Sorting a very large list

**EdwardCandel** · 05-16-2018

I'm quite new to programming, please excuse my mistakes.

So for my programming project this semester I got a file containing temperature data from all countries in the world, the uncertainty related to that measurement and the date of measure.

I have to upload all of that data to a double linked sorted list. Basically the list has around 600 000 elements (nodes). Each node contains a next pointer, a prev pointer and some data ( as usual, i guess). I have to sort the list by year, so basically it goes node->payload.date.year.

I tried to use the insertion sort alone, but it took me more than 20 minutes to sort it.

I came up with this "algorithm" where I would have an array of structures containing pointers to the middle of the list, so that I wouldn't have to iterate from the head, every single time. I thought saving pointers for each year was reasonable (there are around 200 years).So the structure has a pointer of the type node and it also has an integer (year) as a tag.

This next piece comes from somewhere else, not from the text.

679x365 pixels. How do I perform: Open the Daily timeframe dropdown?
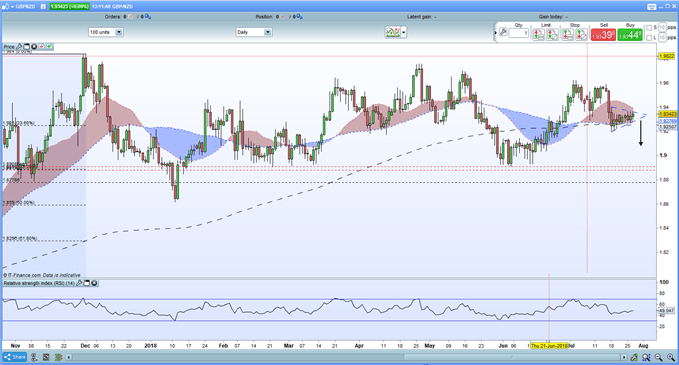coord(254,32)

If, by now, you have spotted some huge mistake or a hole in my idea, maybe you don't have to look at the code. If it's minimally reasonable, I would appreciate if you did.

The thing is, my new array of structures is messing with the original list. On top of the segmentation fault which ends the execution, the original list dates are being changed.

Code:

void InsertSort(node_t ** _head, dados_temp* _fcountries, pointers_years **pointers, int *count){
    node_t *new_elem = NULL;
    node_t *iterador = NULL;
    new_elem = NewNode(_fcountries);


    int aux=0, i=0, j=0, found=0;


    if(*_head == NULL)
    {
        *_head = new_elem;
    
        *pointers = (pointers_years*)checkedMAlloc(sizeof(pointers_years));


        pointers[0]->year = new_elem->payload.dt.year;
        pointers[0]->pointer = new_elem;


        (*count)++;




        return;
    }


    for(i=0;i<(*count);i++)
    {
        if( (new_elem->payload.dt.year) == (pointers[i]->year))
        {
            iterador = pointers[i]->pointer;
            found=1;
            break;
        }
        else
        {
            found=0;
        }
    }
    if(found==0)
    {
        *pointers = (pointers_years*)realloc(*pointers,sizeof(pointers_years)*(i+1));


        pointers[i]->year = new_elem->payload.dt.year;
        pointers[i]->pointer = new_elem;


        aux = abs(pointers[0]->year-pointers[i]->year);
        iterador=*_head;
        for(j=0;j<*count;j++)
        {
            if(abs(pointers[j]->year-pointers[i]->year)<aux && (pointers[j]->year)<(pointers[i]->year))
            {
                aux=abs(pointers[j]->year-pointers[i]->year);
                iterador=pointers[j]->pointer;
            }
        }
        (*count)++;
    }




    while(date_cmp(iterador,new_elem)<0) // if iterator < new element
    {
        if(iterador->next!=NULL)
            iterador=iterador->next;
        else // if we have reached the last node of the list
        {
            iterador->next=new_elem;
            new_elem->prev = iterador;
            return;
        }
    }


    if(iterador==*_head )
    {
        new_elem->next=iterador;
        iterador->prev=new_elem;
        (*_head)=new_elem;
    }
    else if (iterador==pointers[j]->pointer)
    {
        new_elem->prev=iterador->prev;
        iterador->prev->next=new_elem;
        new_elem->next=iterador;
        iterador->prev=new_elem;
        pointers[j]->pointer=new_elem;
    }
    else
    {
         new_elem->next=iterador;
         new_elem->prev=iterador->prev;
         iterador->prev->next=new_elem;
         iterador->prev=new_elem;
    }
}

I realise it may be very confusing, I am sorry.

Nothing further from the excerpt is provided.